Siddharth Chaudhary, Vishal Gaur

Published

June 29, 2023

Access this Notebook

You can launch this notebook in the US GHG Center JupyterHub by clicking the link below. If you are a new user, you should first sign up for the hub by filling out this request form and providing the required information.

Access the ODIAC Fossil Fuel CO₂ Emissions notebook in the US GHG Center JupyterHub.

Table of Contents

Data Summary and Application

  • Spatial coverage: Global
  • Spatial resolution: 1 km x 1 km
  • Temporal extent: January 2000 - December 2022
  • Temporal resolution: Monthly
  • Unit: Metric tonnes of carbon per 1 km x 1 km cell per month
  • Utility: Climate Research

For more, visit the ODIAC Fossil Fuel CO₂ Emissions data overview page.

Approach

  1. Identify available dates and temporal frequency of observations for the given collection using the GHGC API /stac endpoint. Collection processed in this notebook is ODIAC CO₂ emissions version 2023.
  2. Pass the STAC item into raster API /collections/{collection_id}/items/{item_id}/tilejson.json endpoint
  3. We’ll visualize two tiles (side-by-side) allowing for comparison of each of the time points using folium.plugins.DualMap
  4. After the visualization, we’ll perform zonal statistics for a given polygon.

About the Data

ODIAC Fossil Fuel CO₂ Emissions

The Open-Data Inventory for Anthropogenic Carbon dioxide (ODIAC) is a high-spatial resolution global emission data product of CO₂ emissions from fossil fuel combustion (Oda and Maksyutov, 2011). ODIAC pioneered the combined use of space-based nighttime light data and individual power plant emission/location profiles to estimate the global spatial extent of fossil fuel CO₂ emissions.

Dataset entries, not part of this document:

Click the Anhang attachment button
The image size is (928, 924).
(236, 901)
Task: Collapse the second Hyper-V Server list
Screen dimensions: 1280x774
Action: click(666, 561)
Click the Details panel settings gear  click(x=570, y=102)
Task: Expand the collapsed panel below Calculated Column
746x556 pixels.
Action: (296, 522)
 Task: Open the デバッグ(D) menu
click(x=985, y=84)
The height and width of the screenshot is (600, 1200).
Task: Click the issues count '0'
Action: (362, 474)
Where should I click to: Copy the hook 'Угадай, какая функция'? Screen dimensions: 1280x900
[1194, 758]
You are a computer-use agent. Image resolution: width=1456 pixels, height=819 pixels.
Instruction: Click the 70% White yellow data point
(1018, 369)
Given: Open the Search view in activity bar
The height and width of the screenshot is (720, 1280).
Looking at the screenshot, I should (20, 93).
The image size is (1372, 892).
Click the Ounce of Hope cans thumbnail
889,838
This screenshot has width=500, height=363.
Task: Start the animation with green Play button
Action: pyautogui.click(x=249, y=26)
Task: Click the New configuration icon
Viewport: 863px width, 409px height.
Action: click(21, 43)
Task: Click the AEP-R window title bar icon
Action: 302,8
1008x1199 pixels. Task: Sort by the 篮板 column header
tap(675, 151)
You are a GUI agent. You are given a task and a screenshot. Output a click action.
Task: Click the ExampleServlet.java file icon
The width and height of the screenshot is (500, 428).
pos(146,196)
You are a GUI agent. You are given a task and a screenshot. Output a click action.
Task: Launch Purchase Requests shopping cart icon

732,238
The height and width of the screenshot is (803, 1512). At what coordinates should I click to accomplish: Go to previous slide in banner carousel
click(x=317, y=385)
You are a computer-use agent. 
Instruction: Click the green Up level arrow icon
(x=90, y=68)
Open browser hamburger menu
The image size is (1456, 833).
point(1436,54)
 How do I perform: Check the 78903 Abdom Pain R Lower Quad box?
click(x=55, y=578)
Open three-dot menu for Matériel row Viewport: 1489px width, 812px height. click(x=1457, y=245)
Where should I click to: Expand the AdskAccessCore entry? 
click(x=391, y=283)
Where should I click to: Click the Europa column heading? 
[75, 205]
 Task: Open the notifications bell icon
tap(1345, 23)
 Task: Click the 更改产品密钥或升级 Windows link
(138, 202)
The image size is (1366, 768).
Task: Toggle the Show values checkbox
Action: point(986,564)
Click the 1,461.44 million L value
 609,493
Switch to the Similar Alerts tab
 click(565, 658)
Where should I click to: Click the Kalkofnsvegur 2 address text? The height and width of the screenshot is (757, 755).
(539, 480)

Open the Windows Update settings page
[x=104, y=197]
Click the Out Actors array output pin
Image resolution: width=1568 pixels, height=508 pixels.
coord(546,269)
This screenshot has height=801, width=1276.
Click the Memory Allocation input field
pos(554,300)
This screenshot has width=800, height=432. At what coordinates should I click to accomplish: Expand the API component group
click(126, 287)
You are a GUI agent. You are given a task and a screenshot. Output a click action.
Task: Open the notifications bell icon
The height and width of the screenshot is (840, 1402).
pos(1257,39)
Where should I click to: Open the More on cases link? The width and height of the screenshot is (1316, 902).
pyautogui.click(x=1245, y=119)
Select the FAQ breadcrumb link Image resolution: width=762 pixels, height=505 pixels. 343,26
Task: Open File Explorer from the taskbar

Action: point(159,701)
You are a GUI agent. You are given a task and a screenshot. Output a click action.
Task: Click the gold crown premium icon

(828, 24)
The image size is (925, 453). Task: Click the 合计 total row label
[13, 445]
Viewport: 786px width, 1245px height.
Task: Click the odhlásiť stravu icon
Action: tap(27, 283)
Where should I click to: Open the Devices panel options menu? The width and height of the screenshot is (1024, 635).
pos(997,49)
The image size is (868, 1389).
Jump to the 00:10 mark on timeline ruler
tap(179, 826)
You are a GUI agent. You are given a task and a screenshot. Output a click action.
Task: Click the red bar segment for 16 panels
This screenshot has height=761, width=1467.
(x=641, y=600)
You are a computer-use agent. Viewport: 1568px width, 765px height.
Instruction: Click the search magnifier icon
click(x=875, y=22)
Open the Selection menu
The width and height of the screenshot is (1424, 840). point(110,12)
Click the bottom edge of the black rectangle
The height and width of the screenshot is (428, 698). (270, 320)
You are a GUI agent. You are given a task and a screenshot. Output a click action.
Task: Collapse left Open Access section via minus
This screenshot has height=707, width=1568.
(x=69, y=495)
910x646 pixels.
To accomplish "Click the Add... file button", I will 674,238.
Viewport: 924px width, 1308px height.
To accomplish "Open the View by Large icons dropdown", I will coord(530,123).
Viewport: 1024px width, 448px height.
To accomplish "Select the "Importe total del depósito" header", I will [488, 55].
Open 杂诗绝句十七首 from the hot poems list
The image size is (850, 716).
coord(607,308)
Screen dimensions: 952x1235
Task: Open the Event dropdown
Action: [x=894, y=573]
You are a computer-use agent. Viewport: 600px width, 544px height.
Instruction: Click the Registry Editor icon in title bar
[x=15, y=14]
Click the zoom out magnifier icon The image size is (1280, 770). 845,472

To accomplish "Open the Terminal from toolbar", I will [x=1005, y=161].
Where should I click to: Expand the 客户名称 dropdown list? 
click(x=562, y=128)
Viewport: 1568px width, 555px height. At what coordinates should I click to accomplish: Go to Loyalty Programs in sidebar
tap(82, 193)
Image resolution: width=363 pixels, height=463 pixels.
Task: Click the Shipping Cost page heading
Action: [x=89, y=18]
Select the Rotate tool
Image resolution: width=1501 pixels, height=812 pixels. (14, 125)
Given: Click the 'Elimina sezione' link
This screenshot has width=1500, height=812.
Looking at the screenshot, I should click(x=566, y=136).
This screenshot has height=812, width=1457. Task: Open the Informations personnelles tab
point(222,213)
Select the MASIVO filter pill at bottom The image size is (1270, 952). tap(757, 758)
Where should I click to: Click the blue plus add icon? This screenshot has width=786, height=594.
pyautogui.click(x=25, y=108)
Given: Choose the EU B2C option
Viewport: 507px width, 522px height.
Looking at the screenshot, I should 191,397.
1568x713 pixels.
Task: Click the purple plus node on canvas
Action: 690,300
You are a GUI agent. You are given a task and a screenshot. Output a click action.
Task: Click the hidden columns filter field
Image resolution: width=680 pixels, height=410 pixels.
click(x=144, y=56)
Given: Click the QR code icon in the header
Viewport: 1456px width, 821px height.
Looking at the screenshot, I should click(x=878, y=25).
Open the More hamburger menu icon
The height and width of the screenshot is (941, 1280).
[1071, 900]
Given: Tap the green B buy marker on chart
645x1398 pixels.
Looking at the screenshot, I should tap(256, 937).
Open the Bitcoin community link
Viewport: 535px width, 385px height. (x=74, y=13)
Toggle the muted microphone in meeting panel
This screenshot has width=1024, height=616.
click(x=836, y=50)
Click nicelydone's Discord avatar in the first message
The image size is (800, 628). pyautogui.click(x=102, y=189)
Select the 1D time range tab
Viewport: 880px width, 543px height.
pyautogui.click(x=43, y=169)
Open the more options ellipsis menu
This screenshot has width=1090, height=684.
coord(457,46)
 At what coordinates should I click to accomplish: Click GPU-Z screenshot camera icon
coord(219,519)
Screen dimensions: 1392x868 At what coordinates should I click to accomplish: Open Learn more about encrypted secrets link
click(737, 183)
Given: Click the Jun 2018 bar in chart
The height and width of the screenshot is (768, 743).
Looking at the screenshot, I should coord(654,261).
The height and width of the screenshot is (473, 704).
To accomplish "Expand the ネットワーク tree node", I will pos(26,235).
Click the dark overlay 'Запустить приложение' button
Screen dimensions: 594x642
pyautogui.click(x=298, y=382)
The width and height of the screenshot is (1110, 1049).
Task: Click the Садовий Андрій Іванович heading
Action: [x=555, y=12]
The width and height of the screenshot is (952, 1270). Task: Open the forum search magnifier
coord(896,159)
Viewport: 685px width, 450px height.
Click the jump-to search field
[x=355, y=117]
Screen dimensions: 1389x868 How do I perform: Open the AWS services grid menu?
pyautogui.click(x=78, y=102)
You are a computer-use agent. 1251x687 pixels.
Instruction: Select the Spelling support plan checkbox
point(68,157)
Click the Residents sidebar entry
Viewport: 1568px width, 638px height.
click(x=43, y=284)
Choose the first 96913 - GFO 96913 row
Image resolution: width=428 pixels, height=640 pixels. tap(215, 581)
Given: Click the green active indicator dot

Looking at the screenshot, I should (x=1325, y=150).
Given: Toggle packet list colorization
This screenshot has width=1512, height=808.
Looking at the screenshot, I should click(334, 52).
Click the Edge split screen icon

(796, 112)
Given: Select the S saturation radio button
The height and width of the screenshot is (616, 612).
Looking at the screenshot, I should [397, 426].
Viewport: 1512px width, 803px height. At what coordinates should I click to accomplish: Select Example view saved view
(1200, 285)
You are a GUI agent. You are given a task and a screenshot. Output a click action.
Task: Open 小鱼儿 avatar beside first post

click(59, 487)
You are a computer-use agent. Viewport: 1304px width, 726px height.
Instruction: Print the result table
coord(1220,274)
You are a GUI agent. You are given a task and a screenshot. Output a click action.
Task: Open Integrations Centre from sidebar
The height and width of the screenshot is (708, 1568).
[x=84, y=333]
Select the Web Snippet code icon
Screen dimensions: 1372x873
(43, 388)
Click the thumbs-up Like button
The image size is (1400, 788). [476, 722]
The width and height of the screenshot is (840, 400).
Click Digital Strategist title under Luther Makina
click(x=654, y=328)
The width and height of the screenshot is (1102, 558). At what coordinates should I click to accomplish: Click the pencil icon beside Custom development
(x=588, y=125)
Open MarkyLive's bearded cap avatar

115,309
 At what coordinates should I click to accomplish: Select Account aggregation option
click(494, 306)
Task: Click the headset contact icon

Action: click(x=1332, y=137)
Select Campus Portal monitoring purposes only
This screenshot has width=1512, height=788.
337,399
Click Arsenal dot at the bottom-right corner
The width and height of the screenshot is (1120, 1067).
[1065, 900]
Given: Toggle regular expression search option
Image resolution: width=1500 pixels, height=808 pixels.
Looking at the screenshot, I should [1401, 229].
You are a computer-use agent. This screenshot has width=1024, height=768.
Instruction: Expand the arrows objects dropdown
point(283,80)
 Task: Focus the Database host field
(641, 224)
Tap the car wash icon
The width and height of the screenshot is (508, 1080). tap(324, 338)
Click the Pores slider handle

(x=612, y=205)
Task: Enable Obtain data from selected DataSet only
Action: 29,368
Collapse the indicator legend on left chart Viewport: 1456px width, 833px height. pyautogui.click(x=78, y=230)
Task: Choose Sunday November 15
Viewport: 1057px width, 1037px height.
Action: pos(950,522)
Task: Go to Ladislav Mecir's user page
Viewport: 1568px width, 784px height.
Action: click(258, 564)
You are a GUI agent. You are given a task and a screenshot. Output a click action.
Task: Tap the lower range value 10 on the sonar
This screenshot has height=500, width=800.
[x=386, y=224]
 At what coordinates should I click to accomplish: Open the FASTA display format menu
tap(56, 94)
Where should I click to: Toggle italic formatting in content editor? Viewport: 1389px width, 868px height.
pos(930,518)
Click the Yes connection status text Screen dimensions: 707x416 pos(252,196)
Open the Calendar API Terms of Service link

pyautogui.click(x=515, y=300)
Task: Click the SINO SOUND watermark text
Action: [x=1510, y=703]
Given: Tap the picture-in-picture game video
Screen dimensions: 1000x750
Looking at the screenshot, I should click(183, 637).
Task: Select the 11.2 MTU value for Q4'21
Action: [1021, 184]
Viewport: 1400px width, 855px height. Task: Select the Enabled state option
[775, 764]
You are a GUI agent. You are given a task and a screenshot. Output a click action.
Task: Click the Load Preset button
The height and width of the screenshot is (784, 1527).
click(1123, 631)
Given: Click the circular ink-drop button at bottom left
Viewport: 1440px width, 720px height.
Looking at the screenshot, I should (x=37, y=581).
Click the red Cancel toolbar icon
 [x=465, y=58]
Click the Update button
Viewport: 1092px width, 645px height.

With the innovative emission modeling approach, ODIAC achieved the fine picture of global fossil fuel CO₂ emissions at a 1x1km.

For more information regarding this dataset, please visit the ODIAC Fossil Fuel CO₂ Emissions data overview page.

Terminology

Navigating data via the GHGC API, you will encounter terminology that is different from browsing in a typical filesystem. We’ll define some terms here which are used throughout this notebook. - catalog: All datasets available at the /stac endpoint - collection: A specific dataset, e.g. ODIAC Fossil Fuel CO2 Emissions - item: One granule in the dataset, e.g. one monthly file of CO2 emissions - asset: A variable available within the granule, e.g. fossil fuel CO2 emisisons - STAC API: SpatioTemporal Asset Catalogs - Endpoint for fetching metadata about available datasets - Raster API: Endpoint for fetching data itself, for imagery and statistics

Install the Required Libraries

Required libraries are pre-installed on the GHG Center Hub. If you need to run this notebook elsewhere, please install them with this line in a code cell:

%pip install requests folium rasterstats pystac_client pandas matplotlib –quiet

# Import the following libraries
# For fetching from the Raster API
import requests
# For making maps
import folium
import folium.plugins
from folium import Map, TileLayer
# For talking to the STAC API
from pystac_client import Client
# For working with data
import pandas as pd
# For making time series
import matplotlib.pyplot as plt
# For formatting date/time data
import datetime
# Custom functions for working with GHGC data via the API
import ghgc_utils

Query the STAC API

STAC API Collection Names

Now, you must fetch the dataset from the STAC API by defining its associated STAC API collection ID as a variable. The collection ID, also known as the collection name, for the ODIAC Fossil Fuel CO2 Emissions dataset is odiac-ffco2-monthgrid-v2023.*

**You can find the collection name of any dataset on the GHGC data portal by navigating to the dataset landing page within the data catalog. The collection name is the last portion of the dataset landing page’s URL, and is also listed in the pop-up box after clicking “ACCESS DATA.”*

# Provide the STAC and RASTER API endpoints
# The endpoint is referring to a location within the API that executes a request on a data collection nesting on the server.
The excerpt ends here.